The involvement of HLA class Ib in preeclampsia remains controversial. The function of HLA-F is unknown, and despite findings showing that HLA-E is involved in immune suppression, soluble HLA-E levels seem not associated with preeclampsia. More studies, not only focusing on the two non-synonymous alleles classically investigated, are needed. The functional significance of HLA-G in pregnancy is more complex than HLA-E and -F. However, the high expression of HLA-G compared to HLA-E and -F in the placenta, and the presence of HLA-G in semen, the endometrium, in the matured cumulus–oocyte complex, as well as the rise in soluble level after conception imply an important role for HLA-G in early pregnancy (42, 45).

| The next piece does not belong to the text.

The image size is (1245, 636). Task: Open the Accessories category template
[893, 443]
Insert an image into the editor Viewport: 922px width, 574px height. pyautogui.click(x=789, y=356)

Furthermore, the dual role of HLA-G in immune regulation and spiral artery remodeling underscores its importance and multifaceted activities. So far, aberrant HLA-G expression is a likely contribution to preeclampsia. As isoform-specific functions are possible to exist, more studies on this are highly warranted.
The etiology of preeclampsia is multifactorial and involves interactions between immune cells and HLA class Ib molecules, possibly as early as during conception or embryogenesis (46). And since an interaction in essence is a mutual or reciprocal action or influence, any one unfavorable genetic or immunological contribution either from the mother, the father, or the fetus, may tip the steady-state immune balance in a direction unfavorable for pregnancy – consequently leading to preeclampsia. Further in-depth investigation will help to elucidate the precise mechanism of HLA class Ib receptor recognition and signaling, and the role of these interactions in successful reproduction.
Conflict of Interest Statement
The authors declare that the research was conducted in the absence of any commercial or financial relationships that could be construed as a potential conflict of interest.